Con un collegamento che ha intrecciato rapide capacità di intuizione e spirito d’aziendalista di razza, l’ex centrocampista del Milan ha paragonato la deviazione di Vicari a quella che vide protagonista Andrés Escobar, il capitano della nazionale colombiana ai mondiali di USA 1994. Proprio in questi giorni nel palinsesto di Sky Sport è in rotazione il documentario “The two Escobars”, un’opera del 2010 che racconta la vicenda parallela del forte difensore dei Cafeteros e Pablo Escobar, uno dei più noti narcotrafficanti della storia. Visione che peraltro ci sentiamo di consigliare, in quanto si tratta di un documentario pluri-premiato e di grande spessore.

 

Il parallelo di Ambrosini, se ci si concentra sulla dinamica delle due azioni, ha un fondamento: le situazioni di gioco si assomigliano vagamente, per quanto nel caso di Escobar la posizione fosse leggermente più avanzata e centrale, e vicino a lui si trovasse un avversario (Earnie Stewart, 136 gol in carriera) in agguato. Nel caso di Vicari il pericolo imminente potrebbe essere stato da rappresentato da Leao alle sue spalle (seppure fosse un po’ in ritardo) e dal più temibile Ibrahimovic in arrivo dalle parti del secondo palo, con la per nulla scontata marcatura di Tomovic.
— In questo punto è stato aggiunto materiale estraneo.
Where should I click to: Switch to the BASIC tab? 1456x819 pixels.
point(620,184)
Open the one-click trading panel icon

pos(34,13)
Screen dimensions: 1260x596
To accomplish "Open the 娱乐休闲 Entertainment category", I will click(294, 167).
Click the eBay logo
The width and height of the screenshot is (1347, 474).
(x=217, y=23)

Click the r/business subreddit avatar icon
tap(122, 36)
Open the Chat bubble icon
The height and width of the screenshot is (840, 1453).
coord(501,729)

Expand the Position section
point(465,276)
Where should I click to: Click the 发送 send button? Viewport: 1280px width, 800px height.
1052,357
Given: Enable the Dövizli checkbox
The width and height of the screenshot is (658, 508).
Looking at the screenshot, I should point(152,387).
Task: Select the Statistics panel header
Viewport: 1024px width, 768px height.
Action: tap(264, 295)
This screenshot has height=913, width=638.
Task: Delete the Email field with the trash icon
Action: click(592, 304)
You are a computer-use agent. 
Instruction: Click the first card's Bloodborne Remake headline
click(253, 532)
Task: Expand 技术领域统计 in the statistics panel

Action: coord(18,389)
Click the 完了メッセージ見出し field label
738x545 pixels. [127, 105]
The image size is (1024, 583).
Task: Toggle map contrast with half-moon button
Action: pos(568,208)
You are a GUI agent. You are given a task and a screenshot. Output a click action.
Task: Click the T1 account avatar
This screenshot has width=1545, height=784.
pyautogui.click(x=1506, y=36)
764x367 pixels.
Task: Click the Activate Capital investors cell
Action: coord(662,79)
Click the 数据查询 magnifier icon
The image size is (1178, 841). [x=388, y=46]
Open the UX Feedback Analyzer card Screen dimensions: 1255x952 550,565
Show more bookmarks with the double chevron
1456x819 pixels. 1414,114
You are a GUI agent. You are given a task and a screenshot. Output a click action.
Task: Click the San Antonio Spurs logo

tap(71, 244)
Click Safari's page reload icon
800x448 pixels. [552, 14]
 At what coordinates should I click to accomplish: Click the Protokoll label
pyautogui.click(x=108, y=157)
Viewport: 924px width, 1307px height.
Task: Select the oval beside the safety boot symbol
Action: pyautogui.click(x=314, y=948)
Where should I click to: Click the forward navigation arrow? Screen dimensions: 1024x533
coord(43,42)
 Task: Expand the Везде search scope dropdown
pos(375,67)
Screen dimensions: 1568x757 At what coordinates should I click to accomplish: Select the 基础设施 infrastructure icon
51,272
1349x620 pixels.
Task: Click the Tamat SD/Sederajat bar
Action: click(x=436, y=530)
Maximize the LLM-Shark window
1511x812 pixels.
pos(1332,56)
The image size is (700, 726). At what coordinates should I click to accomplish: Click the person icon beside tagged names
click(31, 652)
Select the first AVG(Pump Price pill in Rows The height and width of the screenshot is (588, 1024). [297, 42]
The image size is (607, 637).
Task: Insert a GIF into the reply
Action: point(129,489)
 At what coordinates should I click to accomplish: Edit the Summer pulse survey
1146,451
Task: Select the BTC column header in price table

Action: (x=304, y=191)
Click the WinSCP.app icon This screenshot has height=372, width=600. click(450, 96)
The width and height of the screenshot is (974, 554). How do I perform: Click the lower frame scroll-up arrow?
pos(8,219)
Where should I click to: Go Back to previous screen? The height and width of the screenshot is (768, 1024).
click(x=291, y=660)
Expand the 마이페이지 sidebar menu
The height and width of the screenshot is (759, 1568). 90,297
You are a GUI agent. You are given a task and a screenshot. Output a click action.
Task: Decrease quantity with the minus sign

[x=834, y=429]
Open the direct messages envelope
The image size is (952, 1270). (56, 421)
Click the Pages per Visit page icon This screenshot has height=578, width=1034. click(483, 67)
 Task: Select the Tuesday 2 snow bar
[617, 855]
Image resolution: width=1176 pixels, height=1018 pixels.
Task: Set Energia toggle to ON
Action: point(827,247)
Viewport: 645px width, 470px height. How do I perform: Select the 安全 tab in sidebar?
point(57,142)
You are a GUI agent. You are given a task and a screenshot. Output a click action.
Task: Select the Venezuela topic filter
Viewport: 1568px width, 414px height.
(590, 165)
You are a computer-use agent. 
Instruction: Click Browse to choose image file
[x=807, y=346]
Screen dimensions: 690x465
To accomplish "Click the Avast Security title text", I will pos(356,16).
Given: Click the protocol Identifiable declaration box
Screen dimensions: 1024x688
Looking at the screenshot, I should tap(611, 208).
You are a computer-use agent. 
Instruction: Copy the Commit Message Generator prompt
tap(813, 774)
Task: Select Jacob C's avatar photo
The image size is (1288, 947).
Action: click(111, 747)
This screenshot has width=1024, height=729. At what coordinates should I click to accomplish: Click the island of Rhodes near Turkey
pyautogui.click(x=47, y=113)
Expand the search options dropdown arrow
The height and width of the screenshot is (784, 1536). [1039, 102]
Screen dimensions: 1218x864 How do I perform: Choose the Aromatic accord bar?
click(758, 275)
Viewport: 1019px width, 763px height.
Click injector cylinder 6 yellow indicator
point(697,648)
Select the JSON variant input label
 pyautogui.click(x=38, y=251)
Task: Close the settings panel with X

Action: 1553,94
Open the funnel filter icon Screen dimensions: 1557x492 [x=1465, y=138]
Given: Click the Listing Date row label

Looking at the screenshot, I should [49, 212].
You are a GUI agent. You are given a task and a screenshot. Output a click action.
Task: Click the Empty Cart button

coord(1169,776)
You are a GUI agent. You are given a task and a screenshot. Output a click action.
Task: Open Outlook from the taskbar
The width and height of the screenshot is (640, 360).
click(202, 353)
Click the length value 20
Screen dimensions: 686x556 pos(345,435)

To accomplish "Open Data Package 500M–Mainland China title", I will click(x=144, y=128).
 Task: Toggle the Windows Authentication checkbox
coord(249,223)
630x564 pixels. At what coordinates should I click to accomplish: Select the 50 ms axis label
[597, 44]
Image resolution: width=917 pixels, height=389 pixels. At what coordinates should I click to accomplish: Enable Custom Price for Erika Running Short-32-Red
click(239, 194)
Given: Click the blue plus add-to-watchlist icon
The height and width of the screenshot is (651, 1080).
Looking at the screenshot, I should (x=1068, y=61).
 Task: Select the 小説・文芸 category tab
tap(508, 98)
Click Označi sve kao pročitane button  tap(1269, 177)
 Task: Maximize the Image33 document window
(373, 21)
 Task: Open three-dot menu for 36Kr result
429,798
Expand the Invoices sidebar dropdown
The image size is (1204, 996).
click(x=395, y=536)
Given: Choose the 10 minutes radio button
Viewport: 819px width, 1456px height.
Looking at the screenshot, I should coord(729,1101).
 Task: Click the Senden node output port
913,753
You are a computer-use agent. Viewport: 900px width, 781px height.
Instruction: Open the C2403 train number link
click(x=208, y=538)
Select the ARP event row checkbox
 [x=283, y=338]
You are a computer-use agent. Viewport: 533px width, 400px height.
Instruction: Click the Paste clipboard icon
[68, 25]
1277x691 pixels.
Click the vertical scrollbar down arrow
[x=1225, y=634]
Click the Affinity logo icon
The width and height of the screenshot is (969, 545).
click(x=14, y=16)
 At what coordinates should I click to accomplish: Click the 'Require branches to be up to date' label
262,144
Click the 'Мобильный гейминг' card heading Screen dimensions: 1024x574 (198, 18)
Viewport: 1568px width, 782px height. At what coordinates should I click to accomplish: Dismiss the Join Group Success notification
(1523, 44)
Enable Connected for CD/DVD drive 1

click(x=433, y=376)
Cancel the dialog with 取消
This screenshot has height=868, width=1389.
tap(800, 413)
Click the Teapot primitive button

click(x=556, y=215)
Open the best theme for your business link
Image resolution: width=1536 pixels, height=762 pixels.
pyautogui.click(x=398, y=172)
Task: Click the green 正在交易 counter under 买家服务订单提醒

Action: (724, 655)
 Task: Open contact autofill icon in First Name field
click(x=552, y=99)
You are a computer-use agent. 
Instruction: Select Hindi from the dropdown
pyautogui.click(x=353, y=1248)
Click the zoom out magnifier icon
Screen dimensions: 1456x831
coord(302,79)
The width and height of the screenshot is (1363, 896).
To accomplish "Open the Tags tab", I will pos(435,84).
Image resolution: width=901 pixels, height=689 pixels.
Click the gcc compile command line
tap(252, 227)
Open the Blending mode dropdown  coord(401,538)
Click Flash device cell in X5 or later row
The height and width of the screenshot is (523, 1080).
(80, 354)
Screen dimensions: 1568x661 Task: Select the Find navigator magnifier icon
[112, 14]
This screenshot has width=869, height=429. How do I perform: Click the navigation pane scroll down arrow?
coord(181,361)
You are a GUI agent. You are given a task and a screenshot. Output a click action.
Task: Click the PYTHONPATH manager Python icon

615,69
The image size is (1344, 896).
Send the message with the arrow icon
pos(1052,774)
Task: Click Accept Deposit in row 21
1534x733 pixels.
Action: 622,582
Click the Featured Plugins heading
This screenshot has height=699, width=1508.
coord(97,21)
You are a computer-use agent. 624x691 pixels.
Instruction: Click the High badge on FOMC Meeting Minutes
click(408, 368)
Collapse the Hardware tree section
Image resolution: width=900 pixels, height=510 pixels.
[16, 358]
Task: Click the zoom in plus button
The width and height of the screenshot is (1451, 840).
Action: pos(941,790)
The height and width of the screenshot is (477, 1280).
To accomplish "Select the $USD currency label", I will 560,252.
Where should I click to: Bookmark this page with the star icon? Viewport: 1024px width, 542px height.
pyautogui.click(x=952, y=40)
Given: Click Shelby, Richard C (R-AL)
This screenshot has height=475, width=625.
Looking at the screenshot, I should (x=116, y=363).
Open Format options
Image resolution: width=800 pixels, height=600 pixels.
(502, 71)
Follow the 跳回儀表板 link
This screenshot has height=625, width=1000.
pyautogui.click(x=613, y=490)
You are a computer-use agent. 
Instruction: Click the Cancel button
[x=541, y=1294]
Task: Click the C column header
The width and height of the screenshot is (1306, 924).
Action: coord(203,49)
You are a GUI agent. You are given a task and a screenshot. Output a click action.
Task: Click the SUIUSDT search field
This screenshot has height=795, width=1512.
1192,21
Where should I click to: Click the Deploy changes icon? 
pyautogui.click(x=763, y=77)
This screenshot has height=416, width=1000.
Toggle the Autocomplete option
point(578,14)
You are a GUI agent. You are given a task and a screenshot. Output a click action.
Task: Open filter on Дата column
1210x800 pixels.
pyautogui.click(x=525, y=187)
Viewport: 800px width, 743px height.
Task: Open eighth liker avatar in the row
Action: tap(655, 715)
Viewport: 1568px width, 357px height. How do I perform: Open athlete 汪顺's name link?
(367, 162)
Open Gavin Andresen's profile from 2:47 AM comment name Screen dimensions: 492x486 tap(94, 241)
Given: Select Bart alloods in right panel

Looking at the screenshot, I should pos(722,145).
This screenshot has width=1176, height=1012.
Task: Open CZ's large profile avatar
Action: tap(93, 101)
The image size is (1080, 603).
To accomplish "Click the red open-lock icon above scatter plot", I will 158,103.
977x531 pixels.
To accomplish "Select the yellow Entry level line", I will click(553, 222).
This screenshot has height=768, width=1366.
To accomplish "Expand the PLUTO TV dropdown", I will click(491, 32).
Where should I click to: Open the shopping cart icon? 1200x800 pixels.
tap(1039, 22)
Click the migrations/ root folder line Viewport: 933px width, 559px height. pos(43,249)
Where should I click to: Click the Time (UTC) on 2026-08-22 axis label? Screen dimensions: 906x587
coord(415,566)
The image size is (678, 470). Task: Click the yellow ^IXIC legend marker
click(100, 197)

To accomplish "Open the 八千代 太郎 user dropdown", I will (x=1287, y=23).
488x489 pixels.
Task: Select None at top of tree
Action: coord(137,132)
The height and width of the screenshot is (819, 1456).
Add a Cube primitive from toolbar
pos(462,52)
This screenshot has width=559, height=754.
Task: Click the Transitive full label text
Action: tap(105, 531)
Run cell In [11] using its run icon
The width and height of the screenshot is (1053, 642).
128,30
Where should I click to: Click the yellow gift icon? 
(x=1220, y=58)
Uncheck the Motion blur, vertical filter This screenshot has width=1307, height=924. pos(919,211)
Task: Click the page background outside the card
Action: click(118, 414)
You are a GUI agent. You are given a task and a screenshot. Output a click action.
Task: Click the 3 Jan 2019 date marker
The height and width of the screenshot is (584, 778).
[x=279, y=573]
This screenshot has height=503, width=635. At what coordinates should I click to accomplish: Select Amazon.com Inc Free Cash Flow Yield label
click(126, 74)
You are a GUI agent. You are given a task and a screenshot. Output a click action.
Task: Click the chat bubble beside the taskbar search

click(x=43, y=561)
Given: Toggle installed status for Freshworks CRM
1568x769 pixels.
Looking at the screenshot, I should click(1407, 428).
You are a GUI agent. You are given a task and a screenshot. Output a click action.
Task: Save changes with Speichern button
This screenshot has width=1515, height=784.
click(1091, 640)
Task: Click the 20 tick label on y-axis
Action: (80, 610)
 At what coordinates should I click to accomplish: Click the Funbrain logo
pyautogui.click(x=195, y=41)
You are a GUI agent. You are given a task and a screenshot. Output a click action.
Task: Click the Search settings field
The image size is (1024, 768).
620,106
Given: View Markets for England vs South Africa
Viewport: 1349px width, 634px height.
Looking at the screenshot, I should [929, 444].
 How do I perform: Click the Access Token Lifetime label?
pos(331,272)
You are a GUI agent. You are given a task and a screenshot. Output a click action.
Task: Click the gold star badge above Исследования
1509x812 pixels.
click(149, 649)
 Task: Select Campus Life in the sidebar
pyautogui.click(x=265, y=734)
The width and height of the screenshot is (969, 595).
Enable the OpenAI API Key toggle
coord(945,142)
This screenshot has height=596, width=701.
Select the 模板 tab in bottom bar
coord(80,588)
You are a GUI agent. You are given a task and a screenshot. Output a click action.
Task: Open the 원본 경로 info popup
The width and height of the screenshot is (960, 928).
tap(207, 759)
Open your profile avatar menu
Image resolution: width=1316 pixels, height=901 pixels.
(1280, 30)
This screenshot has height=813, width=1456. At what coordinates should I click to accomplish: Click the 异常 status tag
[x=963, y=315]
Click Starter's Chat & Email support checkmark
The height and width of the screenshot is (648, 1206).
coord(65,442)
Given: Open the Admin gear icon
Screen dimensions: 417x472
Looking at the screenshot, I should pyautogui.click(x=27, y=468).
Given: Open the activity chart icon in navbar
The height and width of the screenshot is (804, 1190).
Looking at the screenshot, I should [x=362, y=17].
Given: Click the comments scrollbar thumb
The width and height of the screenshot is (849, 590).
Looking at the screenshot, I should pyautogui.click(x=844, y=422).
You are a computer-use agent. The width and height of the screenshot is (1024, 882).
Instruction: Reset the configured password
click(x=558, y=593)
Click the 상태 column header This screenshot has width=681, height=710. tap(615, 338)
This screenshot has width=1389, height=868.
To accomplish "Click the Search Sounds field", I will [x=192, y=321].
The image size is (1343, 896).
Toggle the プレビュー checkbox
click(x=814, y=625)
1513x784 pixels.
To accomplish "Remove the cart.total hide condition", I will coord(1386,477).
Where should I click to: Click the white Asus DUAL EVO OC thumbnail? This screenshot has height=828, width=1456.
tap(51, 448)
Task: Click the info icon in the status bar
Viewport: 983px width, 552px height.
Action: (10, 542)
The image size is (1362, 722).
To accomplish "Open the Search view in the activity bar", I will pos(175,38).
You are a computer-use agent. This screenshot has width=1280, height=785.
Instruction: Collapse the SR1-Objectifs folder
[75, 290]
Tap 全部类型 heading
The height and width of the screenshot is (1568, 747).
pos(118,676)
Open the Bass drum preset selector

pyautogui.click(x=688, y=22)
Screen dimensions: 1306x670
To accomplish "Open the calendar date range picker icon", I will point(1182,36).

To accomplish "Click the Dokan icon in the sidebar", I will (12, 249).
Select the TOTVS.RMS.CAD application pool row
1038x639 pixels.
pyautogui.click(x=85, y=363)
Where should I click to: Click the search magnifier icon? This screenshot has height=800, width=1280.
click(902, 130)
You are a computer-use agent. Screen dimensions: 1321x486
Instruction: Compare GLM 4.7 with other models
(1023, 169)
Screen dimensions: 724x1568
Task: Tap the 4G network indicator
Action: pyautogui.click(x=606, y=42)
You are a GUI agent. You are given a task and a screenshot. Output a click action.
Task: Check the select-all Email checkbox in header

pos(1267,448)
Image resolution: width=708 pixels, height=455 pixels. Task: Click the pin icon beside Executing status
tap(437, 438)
Il dibattito sulle effettive responsabilità di Vicari è ancora in corso tra tifosi e addetti ai lavori. L’oggetto del contendere è il concetto di errore: quello del numero 23 può essere considerato tale, al punto da attribuirgli il peccato dei due punti lasciati per strada? L’idea di chi scrive è che “errore” sia un termine improprio. Al pari di quanto fece Escobar in quel torrido pomeriggio di Pasadena, Vicari ha operato una scelta istintiva e che sotto il profilo tecnico si fatica a definire come sbagliata. In 4 casi su 5 deviazioni del genere valgono degli applausi a chi le fa, ammesso ci sia il pubblico. Forse si può parlare di giocata avventata e un filo maldestra nell’esecuzione, ma un difensore che ha giocato 100 minuti di partita in piena estate (peraltro la terza in 8 giorni), con la squadra in dieci e con un disperato bisogno di una vittoria dispone di una notevole gamma di attenuanti.

Se Vicari fosse stato l’automa difensivo che in questa circostanza gli si chiedeva di essere, avrebbe dovuto – con una certa capacità soprannaturale – rendersi conto della distanza da Leao e provare a controllare con maggior calma quel pallone, anziché scegliere di deviarlo sul fondo per concedere un calcio d’angolo. Non era affatto facile: l’azione del Milan si è sviluppata in velocità grazie a un recupero di palla propiziato da una pressione eccessivamente alta di Sala. La sua assenza nella linea arretrata non solo ha imposto alla SPAL di “scappare” rapidamente all’indietro per recuperare posizione, ma ha anche costretto Salamon ad allargarsi sulla sinistra per seguire il ben più rapido Saelemaekers. Il belga a quel punto ha fatto l’unica cosa da fare in quel momento della partita: mettere un cross teso a favore degli attaccanti in area, nella speranza che arrivasse qualcuno a raccoglierlo.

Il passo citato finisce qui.